Pointing items for text and elements
------------------------------------------------------------------------

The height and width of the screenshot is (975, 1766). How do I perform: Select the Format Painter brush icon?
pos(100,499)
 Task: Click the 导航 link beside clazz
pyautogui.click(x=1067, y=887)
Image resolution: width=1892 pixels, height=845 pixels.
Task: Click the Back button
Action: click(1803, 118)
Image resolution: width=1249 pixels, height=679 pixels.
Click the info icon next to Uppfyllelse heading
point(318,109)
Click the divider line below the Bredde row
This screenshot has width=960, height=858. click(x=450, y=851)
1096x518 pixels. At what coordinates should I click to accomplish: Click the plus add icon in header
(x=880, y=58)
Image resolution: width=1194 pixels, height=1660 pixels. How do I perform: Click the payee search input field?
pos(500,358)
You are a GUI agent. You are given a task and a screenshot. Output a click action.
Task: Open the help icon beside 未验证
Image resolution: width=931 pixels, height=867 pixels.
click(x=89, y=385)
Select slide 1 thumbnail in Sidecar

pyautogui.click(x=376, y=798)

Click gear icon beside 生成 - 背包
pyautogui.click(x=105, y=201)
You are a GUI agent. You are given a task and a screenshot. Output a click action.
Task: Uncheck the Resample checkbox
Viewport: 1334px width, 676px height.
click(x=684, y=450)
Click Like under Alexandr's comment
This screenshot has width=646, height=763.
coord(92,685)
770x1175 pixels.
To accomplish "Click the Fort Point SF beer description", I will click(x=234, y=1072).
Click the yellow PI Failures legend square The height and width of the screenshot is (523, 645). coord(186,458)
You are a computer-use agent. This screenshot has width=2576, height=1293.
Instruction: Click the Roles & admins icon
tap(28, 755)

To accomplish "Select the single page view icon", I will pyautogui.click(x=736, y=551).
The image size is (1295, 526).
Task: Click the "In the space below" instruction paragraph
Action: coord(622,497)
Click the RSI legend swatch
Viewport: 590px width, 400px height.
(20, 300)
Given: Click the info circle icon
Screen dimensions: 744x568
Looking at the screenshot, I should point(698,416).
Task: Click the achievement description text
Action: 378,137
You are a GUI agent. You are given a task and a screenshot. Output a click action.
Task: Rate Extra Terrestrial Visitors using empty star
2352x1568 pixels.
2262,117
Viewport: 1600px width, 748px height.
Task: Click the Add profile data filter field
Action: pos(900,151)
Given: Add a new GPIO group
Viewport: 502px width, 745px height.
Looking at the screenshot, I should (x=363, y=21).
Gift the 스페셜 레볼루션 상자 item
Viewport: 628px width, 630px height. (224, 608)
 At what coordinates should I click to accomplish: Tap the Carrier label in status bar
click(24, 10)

------------------------------------------------------------------------

- [What is being asked]:
Copy out the items again unchanged, from the line with "Click the divider line below the Bredde row" to the line with "Click the yellow", including both of those lines.

- [Solution for this problem]:
Click the divider line below the Bredde row
This screenshot has width=960, height=858. click(x=450, y=851)
1096x518 pixels. At what coordinates should I click to accomplish: Click the plus add icon in header
(x=880, y=58)
Image resolution: width=1194 pixels, height=1660 pixels. How do I perform: Click the payee search input field?
pos(500,358)
You are a GUI agent. You are given a task and a screenshot. Output a click action.
Task: Open the help icon beside 未验证
Image resolution: width=931 pixels, height=867 pixels.
click(x=89, y=385)
Select slide 1 thumbnail in Sidecar

pyautogui.click(x=376, y=798)

Click gear icon beside 生成 - 背包
pyautogui.click(x=105, y=201)
You are a GUI agent. You are given a task and a screenshot. Output a click action.
Task: Uncheck the Resample checkbox
Viewport: 1334px width, 676px height.
click(x=684, y=450)
Click Like under Alexandr's comment
This screenshot has width=646, height=763.
coord(92,685)
770x1175 pixels.
To accomplish "Click the Fort Point SF beer description", I will click(x=234, y=1072).
Click the yellow PI Failures legend square The height and width of the screenshot is (523, 645). coord(186,458)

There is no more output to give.